As suggested, I will cast a slug of propellant with known weight and volume and
determine the true density of my propellant.
Curing under pressure will help in my bates grain setup where I use porous
casting tubes. But for this particular setup and based on what you discussed
with Rick, It won't help since it is a single grain pour into an impervious
material like pvc. Correct?
And lastly, based on the info we have now with my density of this static test,
do we still believe the surge in thrust and the compromise of the delay grain
was caused by a void/crack in the grain?
Thanks,Tad
-----Original Message-----
From: Richard Nakka <richard.rocketry@xxxxxxxxx>
To: sugpro@xxxxxxxxxxxxx
Sent: Mon, Nov 23, 2020 10:27 am
Subject: [sugpro] Re: Near cato...what happened?

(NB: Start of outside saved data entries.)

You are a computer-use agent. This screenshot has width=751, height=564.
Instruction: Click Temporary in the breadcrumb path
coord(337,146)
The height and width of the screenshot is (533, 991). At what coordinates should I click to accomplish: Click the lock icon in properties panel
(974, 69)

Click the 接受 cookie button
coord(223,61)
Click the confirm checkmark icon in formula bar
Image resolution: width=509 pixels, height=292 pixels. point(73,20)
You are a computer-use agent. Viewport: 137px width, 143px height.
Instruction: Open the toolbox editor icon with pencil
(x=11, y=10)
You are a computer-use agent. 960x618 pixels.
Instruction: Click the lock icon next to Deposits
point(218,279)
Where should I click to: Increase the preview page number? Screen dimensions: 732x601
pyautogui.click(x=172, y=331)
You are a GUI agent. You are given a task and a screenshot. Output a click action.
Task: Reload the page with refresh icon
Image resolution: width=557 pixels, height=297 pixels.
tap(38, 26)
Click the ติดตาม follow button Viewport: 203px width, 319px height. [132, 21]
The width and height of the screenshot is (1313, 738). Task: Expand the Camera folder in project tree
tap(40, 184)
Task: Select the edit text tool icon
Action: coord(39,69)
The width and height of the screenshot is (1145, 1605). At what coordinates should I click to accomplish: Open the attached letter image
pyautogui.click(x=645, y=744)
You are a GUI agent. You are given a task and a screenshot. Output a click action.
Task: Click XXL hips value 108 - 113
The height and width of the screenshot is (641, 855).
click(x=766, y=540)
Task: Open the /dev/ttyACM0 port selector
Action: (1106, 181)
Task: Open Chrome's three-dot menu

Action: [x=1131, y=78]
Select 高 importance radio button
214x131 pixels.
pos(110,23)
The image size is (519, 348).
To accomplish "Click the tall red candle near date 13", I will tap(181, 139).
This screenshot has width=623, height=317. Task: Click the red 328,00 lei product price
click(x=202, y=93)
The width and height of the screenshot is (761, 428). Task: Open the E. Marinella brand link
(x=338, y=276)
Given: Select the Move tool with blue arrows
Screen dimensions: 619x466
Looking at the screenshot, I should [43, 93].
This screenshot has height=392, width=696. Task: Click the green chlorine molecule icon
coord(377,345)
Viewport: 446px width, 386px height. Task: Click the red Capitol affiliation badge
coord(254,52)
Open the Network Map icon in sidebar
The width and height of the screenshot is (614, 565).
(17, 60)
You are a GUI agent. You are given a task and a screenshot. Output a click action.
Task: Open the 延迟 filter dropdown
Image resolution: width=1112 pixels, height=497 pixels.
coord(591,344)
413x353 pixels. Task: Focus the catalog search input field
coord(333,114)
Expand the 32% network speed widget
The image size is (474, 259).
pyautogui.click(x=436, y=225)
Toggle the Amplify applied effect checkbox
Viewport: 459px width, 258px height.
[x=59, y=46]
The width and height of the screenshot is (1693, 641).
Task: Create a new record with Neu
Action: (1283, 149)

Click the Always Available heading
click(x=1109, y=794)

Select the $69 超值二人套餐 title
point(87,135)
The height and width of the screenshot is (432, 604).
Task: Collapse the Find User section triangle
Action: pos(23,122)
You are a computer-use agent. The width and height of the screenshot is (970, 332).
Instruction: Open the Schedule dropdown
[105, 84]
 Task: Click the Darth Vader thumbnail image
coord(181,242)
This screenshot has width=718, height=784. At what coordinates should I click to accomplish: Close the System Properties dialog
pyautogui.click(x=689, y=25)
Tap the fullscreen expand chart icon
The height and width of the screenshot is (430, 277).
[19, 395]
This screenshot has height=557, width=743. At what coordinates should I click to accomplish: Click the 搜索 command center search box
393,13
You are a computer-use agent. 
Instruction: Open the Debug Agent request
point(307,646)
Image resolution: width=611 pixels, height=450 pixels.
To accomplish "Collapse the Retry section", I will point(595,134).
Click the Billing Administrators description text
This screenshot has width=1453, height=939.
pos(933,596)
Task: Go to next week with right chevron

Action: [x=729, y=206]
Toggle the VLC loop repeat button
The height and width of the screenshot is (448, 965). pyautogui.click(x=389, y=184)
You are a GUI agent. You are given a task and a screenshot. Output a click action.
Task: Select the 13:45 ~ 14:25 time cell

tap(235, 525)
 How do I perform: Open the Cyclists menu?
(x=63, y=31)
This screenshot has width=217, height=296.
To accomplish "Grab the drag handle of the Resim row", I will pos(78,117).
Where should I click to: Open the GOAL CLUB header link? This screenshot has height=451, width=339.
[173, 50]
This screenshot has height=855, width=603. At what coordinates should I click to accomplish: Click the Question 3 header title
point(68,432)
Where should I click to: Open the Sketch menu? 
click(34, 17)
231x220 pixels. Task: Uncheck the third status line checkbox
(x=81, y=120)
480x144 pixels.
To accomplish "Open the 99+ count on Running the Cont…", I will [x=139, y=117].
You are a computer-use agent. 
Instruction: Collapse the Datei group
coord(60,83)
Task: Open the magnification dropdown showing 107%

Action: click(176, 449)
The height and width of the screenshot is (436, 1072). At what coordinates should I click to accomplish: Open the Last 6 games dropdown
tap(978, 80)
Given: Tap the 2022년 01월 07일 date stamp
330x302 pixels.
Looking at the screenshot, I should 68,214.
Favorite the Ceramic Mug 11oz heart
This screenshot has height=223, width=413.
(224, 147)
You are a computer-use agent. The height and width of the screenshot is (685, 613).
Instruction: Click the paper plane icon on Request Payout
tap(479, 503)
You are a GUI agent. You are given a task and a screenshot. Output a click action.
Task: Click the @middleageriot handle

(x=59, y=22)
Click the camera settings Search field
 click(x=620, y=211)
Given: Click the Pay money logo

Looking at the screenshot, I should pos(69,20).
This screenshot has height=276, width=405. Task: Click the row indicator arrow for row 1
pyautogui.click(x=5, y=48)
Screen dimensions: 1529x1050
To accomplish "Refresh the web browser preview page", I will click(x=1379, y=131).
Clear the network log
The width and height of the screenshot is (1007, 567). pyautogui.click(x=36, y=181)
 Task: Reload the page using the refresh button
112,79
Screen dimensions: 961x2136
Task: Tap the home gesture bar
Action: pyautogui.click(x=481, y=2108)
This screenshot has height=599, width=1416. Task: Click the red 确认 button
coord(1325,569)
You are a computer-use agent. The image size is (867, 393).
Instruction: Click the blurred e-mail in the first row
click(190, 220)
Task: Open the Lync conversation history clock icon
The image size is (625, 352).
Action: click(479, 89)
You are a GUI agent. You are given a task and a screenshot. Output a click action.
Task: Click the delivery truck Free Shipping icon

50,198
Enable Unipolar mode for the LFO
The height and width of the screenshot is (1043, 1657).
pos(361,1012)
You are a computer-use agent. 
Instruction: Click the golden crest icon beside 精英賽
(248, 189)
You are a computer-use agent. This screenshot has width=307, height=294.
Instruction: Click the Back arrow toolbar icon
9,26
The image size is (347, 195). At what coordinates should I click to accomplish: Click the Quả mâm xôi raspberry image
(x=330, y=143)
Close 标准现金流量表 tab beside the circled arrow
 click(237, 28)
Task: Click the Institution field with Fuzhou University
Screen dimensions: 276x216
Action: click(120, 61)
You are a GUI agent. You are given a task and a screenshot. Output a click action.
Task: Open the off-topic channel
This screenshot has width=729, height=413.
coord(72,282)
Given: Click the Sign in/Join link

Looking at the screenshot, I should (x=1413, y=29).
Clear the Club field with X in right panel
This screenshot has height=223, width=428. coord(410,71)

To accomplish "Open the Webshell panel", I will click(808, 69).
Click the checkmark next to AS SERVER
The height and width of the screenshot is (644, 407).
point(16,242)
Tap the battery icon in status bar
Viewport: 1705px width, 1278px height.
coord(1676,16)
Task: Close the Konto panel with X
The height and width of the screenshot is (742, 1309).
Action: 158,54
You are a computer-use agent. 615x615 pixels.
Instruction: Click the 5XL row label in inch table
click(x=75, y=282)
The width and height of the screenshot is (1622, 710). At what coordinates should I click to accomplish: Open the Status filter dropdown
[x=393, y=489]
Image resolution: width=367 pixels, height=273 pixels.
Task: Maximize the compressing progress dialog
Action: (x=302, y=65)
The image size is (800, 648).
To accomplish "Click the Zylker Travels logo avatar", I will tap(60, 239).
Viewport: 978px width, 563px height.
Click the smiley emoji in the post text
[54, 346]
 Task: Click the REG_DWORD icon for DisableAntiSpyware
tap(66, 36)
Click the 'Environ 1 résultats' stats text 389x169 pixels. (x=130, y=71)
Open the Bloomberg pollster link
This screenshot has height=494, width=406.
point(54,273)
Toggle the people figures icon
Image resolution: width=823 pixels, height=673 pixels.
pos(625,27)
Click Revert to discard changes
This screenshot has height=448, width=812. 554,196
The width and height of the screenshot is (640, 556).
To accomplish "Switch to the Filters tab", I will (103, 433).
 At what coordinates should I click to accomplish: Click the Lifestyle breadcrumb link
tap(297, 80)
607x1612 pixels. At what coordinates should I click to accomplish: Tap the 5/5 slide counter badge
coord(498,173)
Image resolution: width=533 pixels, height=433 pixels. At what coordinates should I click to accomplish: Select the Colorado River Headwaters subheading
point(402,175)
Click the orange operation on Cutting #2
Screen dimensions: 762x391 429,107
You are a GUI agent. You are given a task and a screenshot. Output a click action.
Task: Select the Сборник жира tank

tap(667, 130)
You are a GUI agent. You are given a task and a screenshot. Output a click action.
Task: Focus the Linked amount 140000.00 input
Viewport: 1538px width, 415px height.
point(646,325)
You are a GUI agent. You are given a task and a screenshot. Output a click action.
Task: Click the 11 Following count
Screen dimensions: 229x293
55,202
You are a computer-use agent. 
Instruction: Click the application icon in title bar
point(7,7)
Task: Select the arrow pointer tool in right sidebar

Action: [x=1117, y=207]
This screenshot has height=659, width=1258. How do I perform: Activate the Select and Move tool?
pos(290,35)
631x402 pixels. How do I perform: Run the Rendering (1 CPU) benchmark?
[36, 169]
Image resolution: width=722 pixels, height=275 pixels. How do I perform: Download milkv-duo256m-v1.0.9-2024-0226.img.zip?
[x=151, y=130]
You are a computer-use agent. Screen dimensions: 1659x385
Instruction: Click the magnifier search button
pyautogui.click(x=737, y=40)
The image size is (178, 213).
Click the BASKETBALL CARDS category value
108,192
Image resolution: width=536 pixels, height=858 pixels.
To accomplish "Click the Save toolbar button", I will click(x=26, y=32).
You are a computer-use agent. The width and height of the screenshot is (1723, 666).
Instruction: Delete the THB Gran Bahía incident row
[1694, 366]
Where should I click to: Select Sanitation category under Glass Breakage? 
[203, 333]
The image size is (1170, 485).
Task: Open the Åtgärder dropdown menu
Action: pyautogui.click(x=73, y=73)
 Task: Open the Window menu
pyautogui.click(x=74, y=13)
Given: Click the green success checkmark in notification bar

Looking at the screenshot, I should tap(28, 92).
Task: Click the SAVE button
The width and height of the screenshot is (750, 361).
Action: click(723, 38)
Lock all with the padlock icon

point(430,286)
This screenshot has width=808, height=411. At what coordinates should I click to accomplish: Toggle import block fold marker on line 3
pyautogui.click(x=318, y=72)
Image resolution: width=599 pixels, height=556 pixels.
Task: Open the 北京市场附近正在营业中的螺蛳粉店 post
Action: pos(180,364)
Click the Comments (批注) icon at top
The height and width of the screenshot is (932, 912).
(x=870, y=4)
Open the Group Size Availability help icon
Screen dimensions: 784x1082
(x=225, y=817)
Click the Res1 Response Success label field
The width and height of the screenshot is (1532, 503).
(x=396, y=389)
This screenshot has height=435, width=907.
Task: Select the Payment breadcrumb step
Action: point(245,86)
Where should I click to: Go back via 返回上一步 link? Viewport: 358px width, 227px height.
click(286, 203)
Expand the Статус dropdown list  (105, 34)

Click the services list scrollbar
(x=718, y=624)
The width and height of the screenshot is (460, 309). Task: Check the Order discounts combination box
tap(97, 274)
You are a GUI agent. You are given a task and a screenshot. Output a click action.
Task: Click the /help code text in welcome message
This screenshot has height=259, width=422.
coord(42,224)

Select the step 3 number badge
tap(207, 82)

Tad, your density calculation is nearly correct, but not quite. You forgot to
square the 2.54 value (core diameter in centimetres). The correct volume of
your motor is 463 cu.cm. As such, your propellant density is 1.74 g/cu.cm, or
1.74/1.84 = 0.945 or 94.5% of theoretical. Now, a couple of things. This
assumes that there is no water lost during the cooking process. If there is
water lost, the theoretical density will be higher than 1.84 g/cc. Also, is the
806 grams the amount of propellant prepared, or the actual amount in the motor?
Some propellant is always left in the pot and this amount can be significant
when it comes to the density check.
As someone suggested, you should determine the true density of your propellant
by casting a slug of known volume and mass.Richard
On Fri, Nov 20, 2020 at 10:37 PM Redacted sender tadserralt for DMARC
<dmarc-noreply@xxxxxxxxxxxxx> wrote:
Ok, so it is further confirmed. Assuming I've done my calculations correctly,
the density of the J-Class motor was way off. 78% from the ideal. Compared to
the K-Class I successfully fired at 90% from ideal. I hate to admit it but I
just learned how to measure density. If you would be so kind, please verify my
math:
-Flexi-fuel (65%KNO3, 18%Sucrose(powdered), 17% Corn syrup):
0.65/2.109 + 0.18/1.5805 + 0.17/1.4 = .543518
1/.543518 = 1.839865 g/cm3 (Ideal Density of Flexi-fuel)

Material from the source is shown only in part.